(TANTANGAN): Tolong tuliskan lanjutan tulisan tentang hukuman mati bagi koruptor di bawah ini, dimulai tepat setelah kutipan ayat Al-An'am 129 yang menjadi bagian terakhirnya.

(KUTIPAN DOKUMEN):
= = = =

Sebagai kesimpulan, penerapan hukuman mati terhadap pelaku korupsi diperbolehkan dalam kondisi tertentu. Hukuman ini menjadi opsi yang sah apabila seorang koruptor telah berulang kali melakukan tindak pidana korupsi tanpa menunjukkan penyesalan meski telah dijatuhi berbagai hukuman, atau jika korupsi yang dilakukan mencapai skala besar yang mengancam kesejahteraan dan keselamatan rakyat secara luas. Dalam situasi seperti ini, hukuman mati dipandang sebagai upaya tegas untuk melindungi kepentingan umum dan mencegah kerusakan yang lebih besar.

Sebelum mengakhiri tulisan ini, penulis ingin menyampaikan pesan dan saran kepada para pembaca yang terhormat. Alangkah bijaknya jika kita, sebagai bagian dari masyarakat, turut berperan aktif dalam memperbaiki kondisi negara yang sedang tidak stabil. Perlu disadari bahwa kerusakan sebuah bangsa tidak semata-mata disebabkan oleh pemimpin yang zalim dan korup. Sebaliknya, keberadaan pemimpin semacam itu sering kali merupakan cerminan dari masyarakatnya yang turut lalai dan banyak melakukan pelanggaran terhadap ajaran Tuhannya. Hal ini juga disampaikan oleh Imam Ar-Razi ketika menafsiri ayat Al-Qur’an Syrat Al-An’am: Ayat 129

وَكَذَلِكَ نُوَلِّي بَعْضَ الظَّالِمِينَ بَعْضًا بِمَا كَانُوا يَكْسِبُونَ (الأنعام 129)

= = = =

(DATA YANG DIBERIKAN):
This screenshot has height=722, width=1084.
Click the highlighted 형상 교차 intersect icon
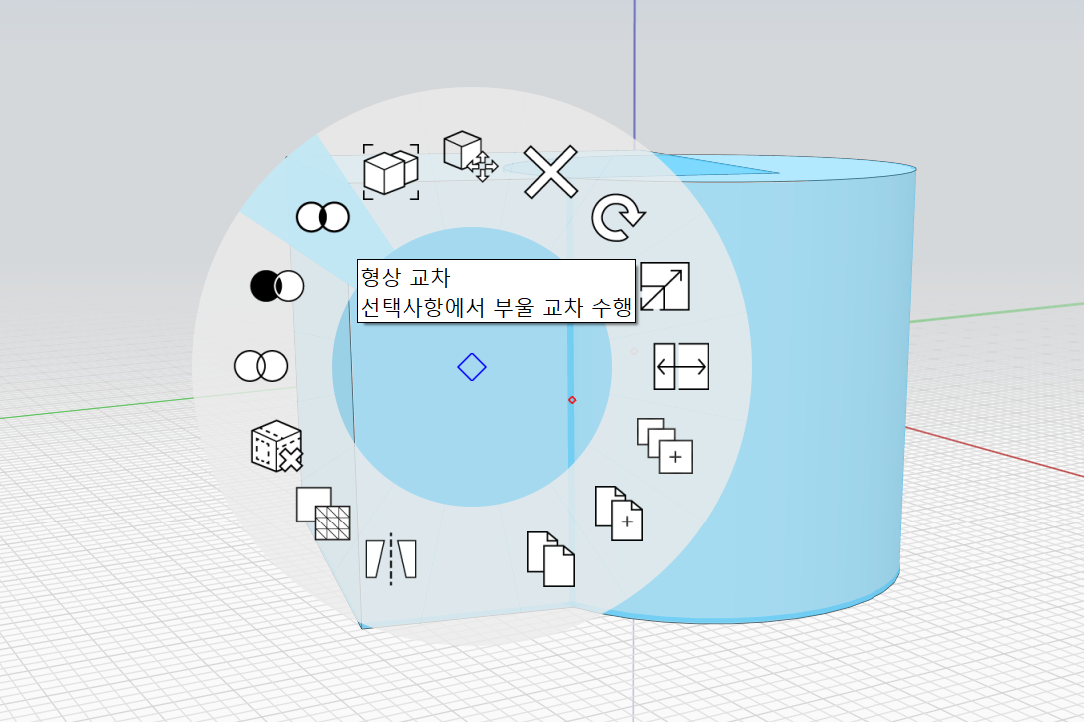(322, 216)
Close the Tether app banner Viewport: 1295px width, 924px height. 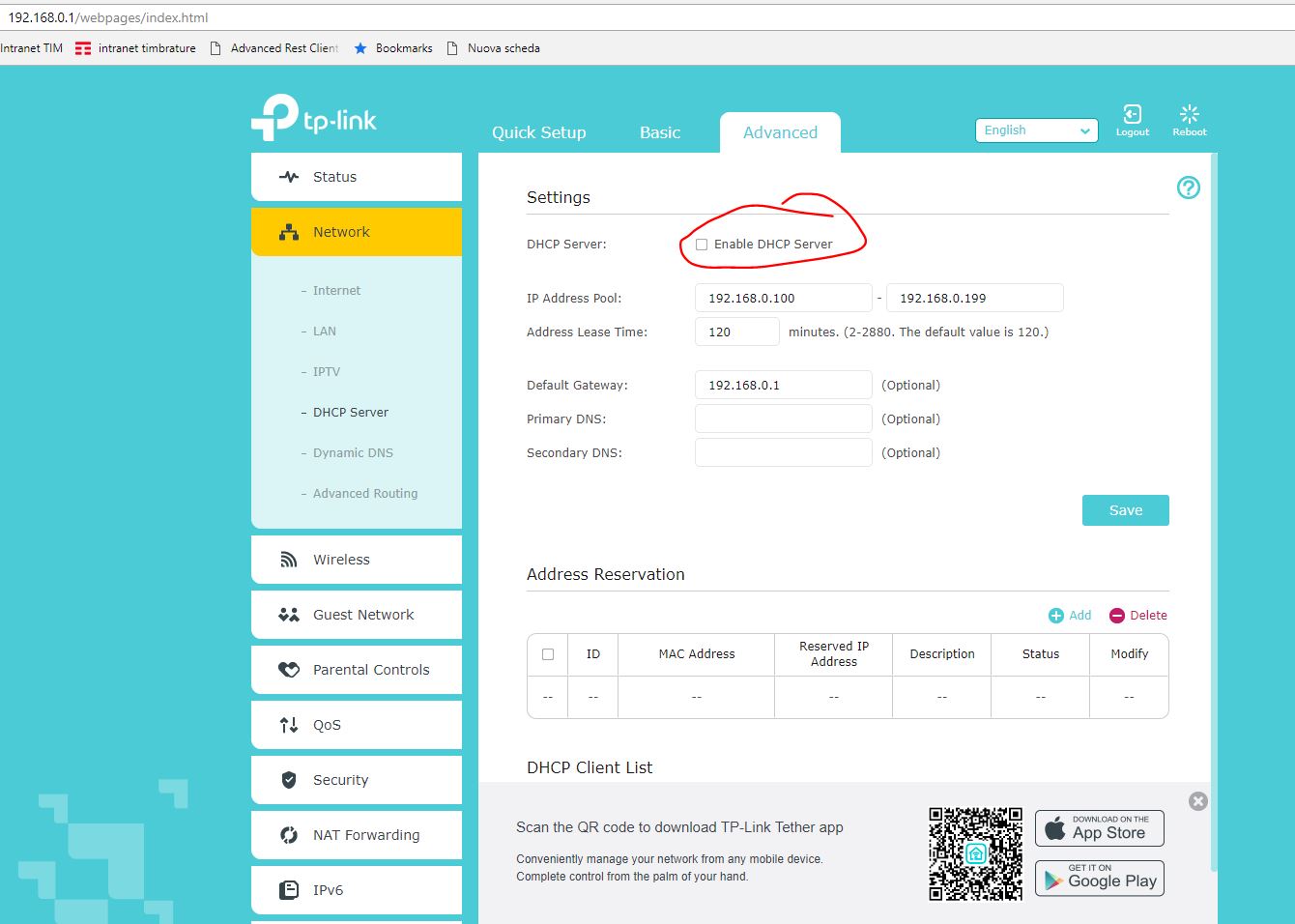(1197, 801)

= = = =

(HASIL LATIHAN):
“Dan demikianlah Kami jadikan sebagian orang-orang zalim menjadi pemimpin bagi sebagian yang lain disebabkan apa yang telah mereka usahakan.” (QS. Al-An’am: 129)

Menurut Imam Ar-Razi Ayat ini mengajarkan kepada kita bahwa perilaku rakyat sangat berpengaruh terhadap pemimpin yang memimpin mereka. Ketika masyarakat dipenuhi dengan kezaliman, Allah Ta’ala akan memberikan pemimpin yang zalim sebagai cerminan dari perbuatan mereka. Oleh karena itu, jika suatu kaum ingin terbebas dari kepemimpinan yang tidak adil, langkah pertama yang harus mereka ambil adalah meninggalkan segala bentuk kezaliman dalam kehidupan mereka.[7]

Baca Juga: Korupsi Perspektif Sufistik


[1] Khaeron  Sirin,  2013,  Penerapan  Hukuman  Mati  Bagi  Pelaku  Kejahatan  Korupsi di Indonesia : Analisis Pendekatan Teori Maqashid Al-Syari’ah, Jurnal Hukum  Islam,  Vol. 12, No. 1, Juni 2013.

[2] al-Ṭabarī, Muḥammad ibn Jarīr ibn Yazīd ibn Kathīr ibn Ghālib al-Āmilī, Abū Ja‘far. Jāmi‘ al-Bayān fī Ta’wīl al-Qur’ān. (Beirut: Mu’assasat ar-Risālah, 1420 H/2000 M). Juz 10, Hlm 257.

[3] Ibn Kathīr, Abū al-Fidāʾ Ismāʿīl ibn ʿUmar ibn Kathīr al-Qurashī al-Baṣrī kemudian ad-Dimashqī. Tafsīr al-Qur’ān al-ʿAẓīm. (Riyadh: Dār Ṭayyibah li an-Nashr wa at-Tawzīʿ, 1420 H/1999 M). Juz 3, Hlm 94.

[4] Al-Muti’i, Muhammad Najib. Takmilat Al-Majmu’ Syarh Al-Muhadzdzab. (Madinah: Al-Maktabah As-Salafiyyah, tanpa tahun). Juz 26, Hlm 341-342.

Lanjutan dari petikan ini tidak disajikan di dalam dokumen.